David LODGE, Un tout petit monde

Éditions Rivages poche, publié en novembre 2014

Traduit de l’anglais par Maurice et Yvonne Couturier

Édition originale, Small World, 1984

522 pages

La préface est signée de Umberto Eco. Elle commence ainsi : « Bien qu’il n’ait été publié qu’en 1984, ce livre est un livre culte. » Un peu plus de deux pages magnifiques se terminant par un beau compliment : « Un tout petit monde est un des livres les plus amusants et les plus férocement hilares publiés au cours de ce siècle […] S’il fallait vraiment donner une définition en termes d’histoire littéraire, eh bien je dirais que Lodge a inventé avec ce livre le picaresque académique. Comme tous les grands livres, il ne présuppose pas la connaissance d’une société : il la procure. »

Il faut être un des plus grands auteurs anglais, comme annoncé en quatrième de couverture, pour construire un tel roman. Le pari est osé : imaginer transposer la légende du Graal dans la société universitaire des années 1980 ; composer une romance « méchante » et surtout attachante à partir de professeurs des deux sexes bataillant lors de congrès littéraires dans les grandes capitales ; désacraliser les élites, montrer qu’ils ont les travers de tout un chacun ; s’inspirer pour cela d’anecdotes réellement vécues pour nous introduire facilement dans un milieu habituellement très fermé (symbolisé par les campus américains).

**CONSIGNE 1**. Dans la liste, recopiez seulement les lignes qui vont de celle contenant « Click the Duration stepper arrows » jusqu'à la fin de la liste, demandes comprises. Multipliez chaque coordonnée des réponses par 1,1 et arrondissez à l'entier, les demis vers le haut, sans reprendre les images.

**LISTE FOURNIE**.
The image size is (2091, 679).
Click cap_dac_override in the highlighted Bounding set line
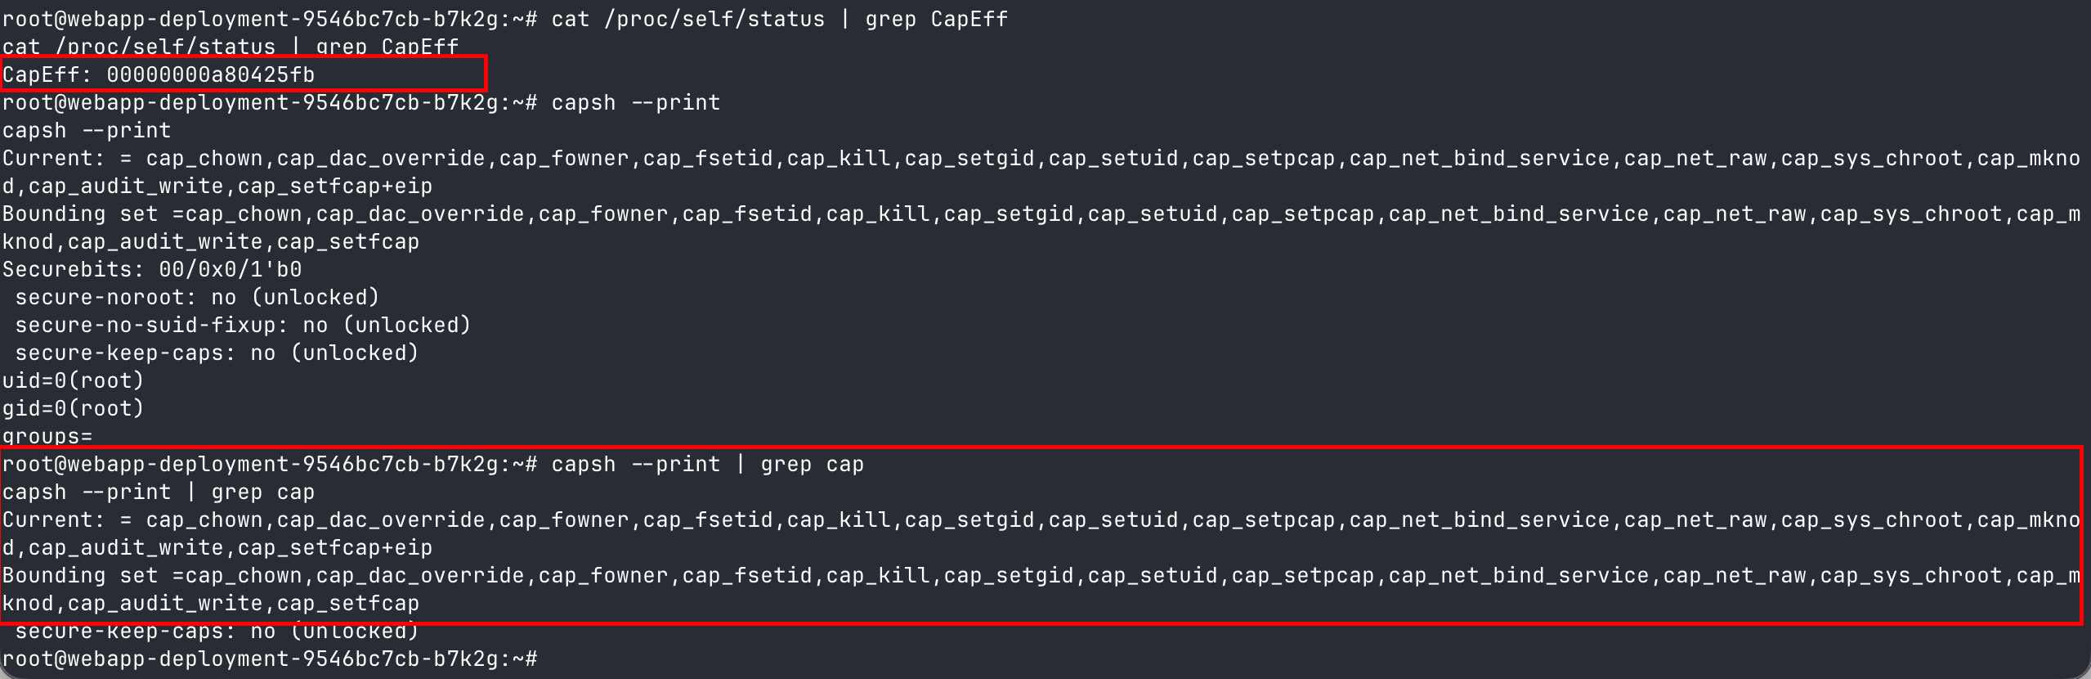(420, 576)
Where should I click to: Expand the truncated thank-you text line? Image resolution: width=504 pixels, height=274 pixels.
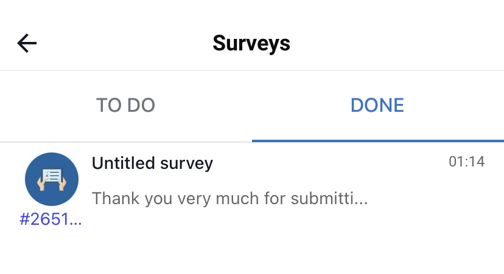click(x=229, y=198)
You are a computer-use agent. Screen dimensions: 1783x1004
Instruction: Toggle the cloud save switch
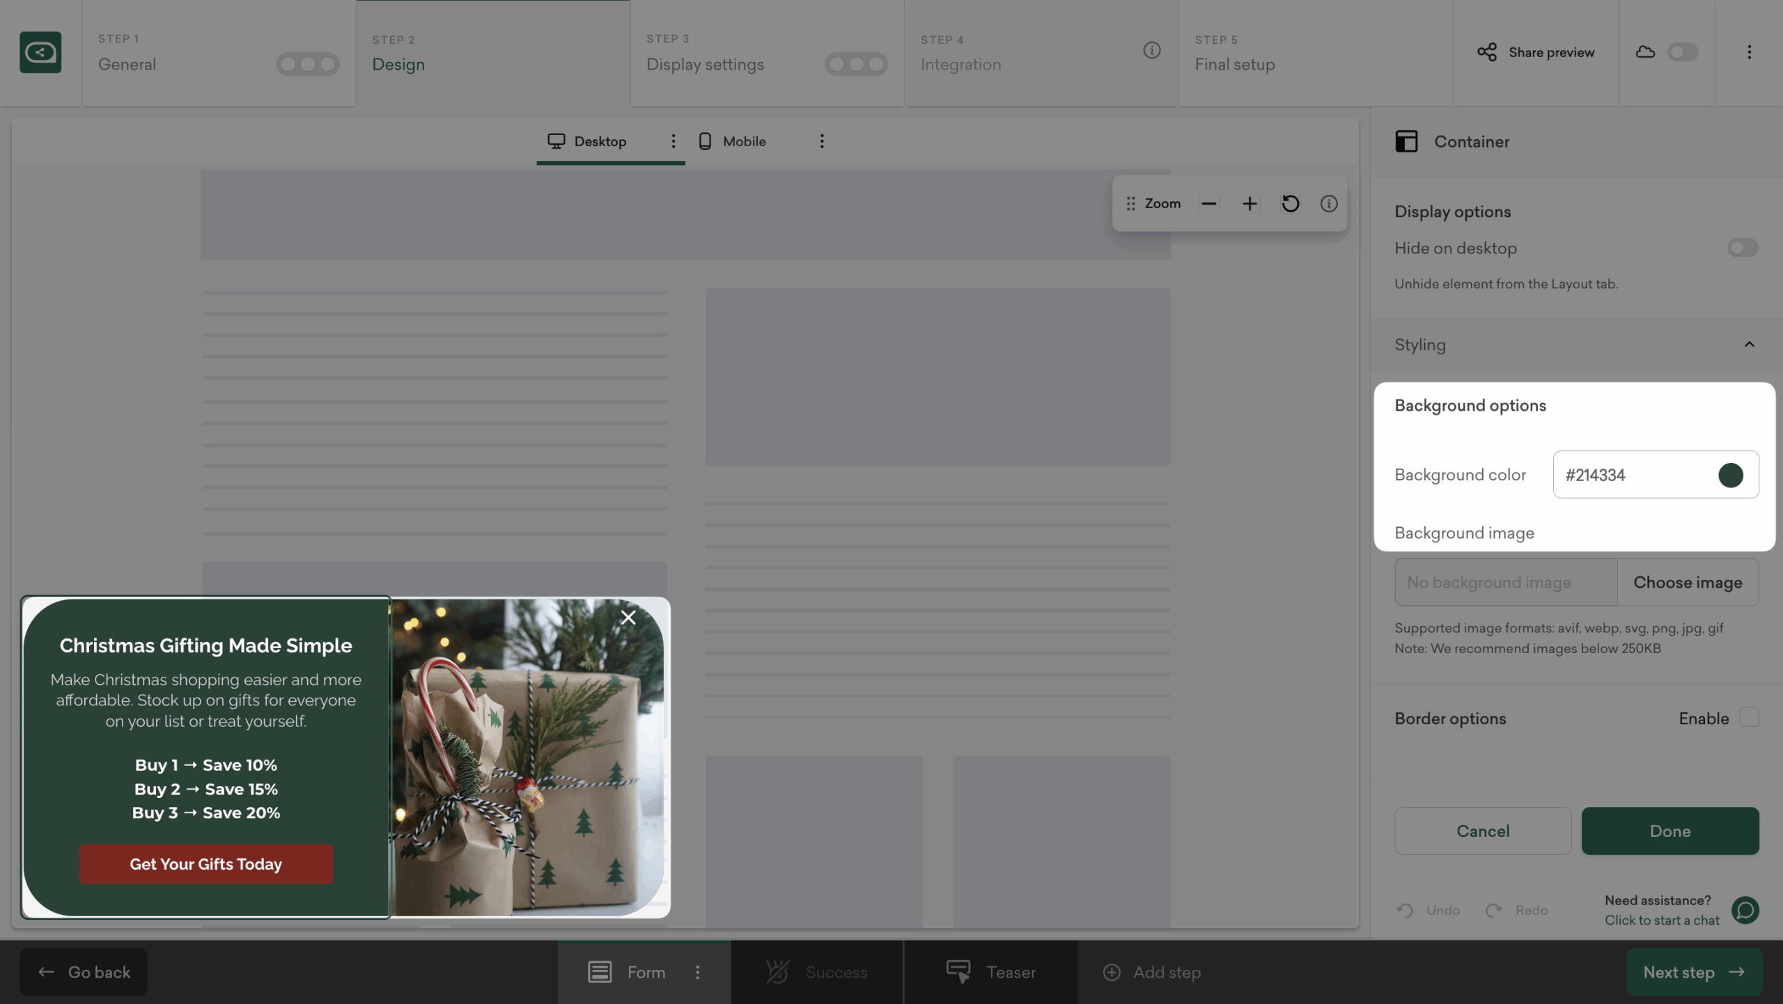pyautogui.click(x=1683, y=52)
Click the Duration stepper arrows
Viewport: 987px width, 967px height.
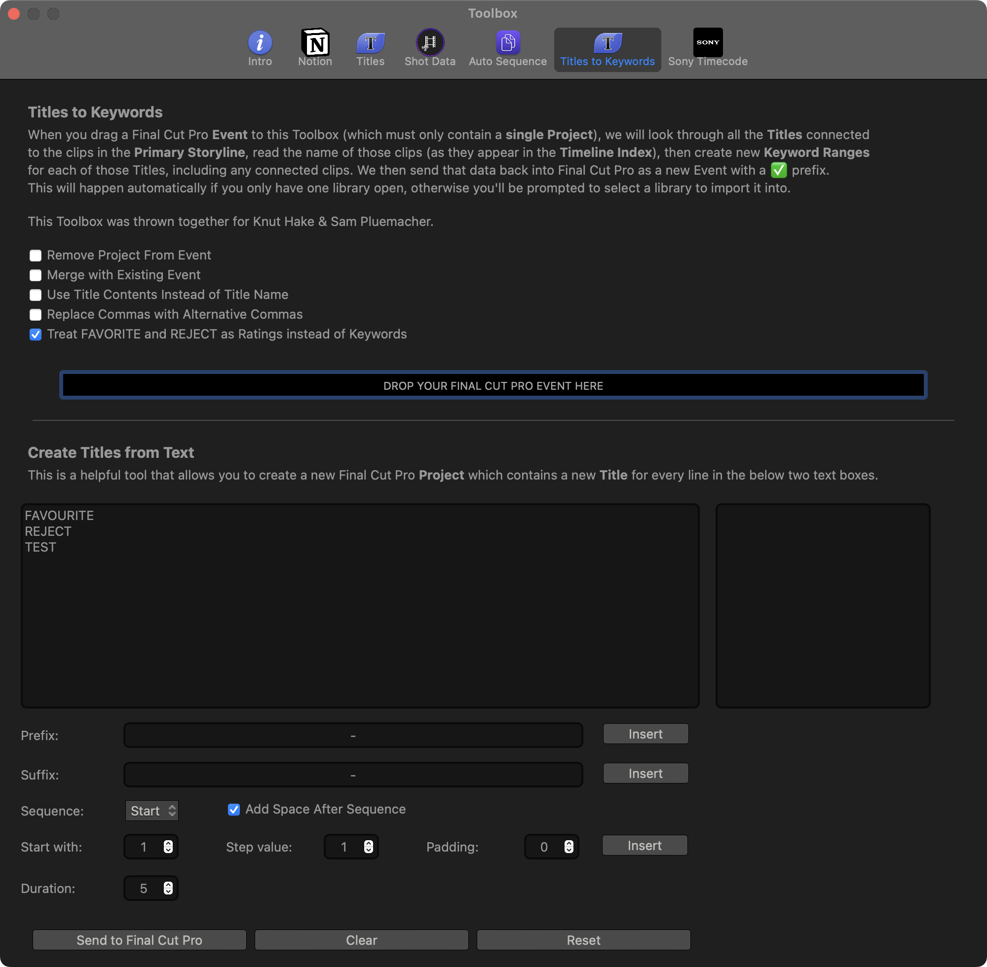[168, 888]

**CONSIGNE 2**. D'après l'extrait de page sur Un tout petit monde, qui a traduit le roman de l'anglais ?

**RÉPONSE 1**.
Click the Duration stepper arrows
Viewport: 987px width, 967px height.
[185, 977]

**RÉPONSE 2**. Maurice et Yvonne Couturier.